*TASK INPUTS:*
═══
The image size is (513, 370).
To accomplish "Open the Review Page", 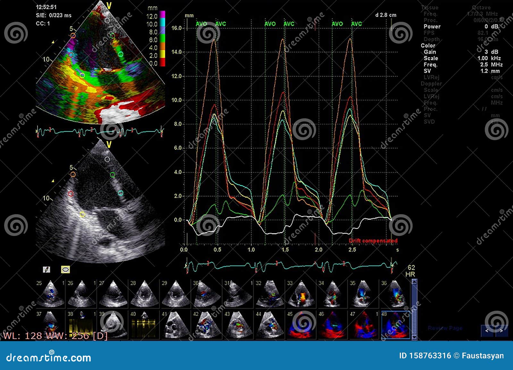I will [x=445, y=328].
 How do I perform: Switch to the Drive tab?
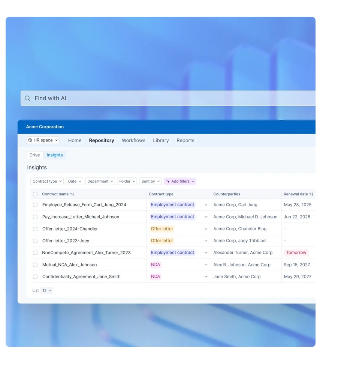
═══
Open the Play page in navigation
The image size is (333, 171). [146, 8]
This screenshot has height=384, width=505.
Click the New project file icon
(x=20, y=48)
═══
*WORK REQUIRED:* Render the rows from the line with "Open the Play page in navigation" to the line with "(x=20, y=48)" as a two-column CSV with the headers request and answer. Give one line for each request, with each field quoted and any line breaks replaced by spaces.

*OUTPUT:*
request,answer
"Open the Play page in navigation","The image size is (333, 171). [146, 8]"
"This screenshot has height=384, width=505. Click the New project file icon","(x=20, y=48)"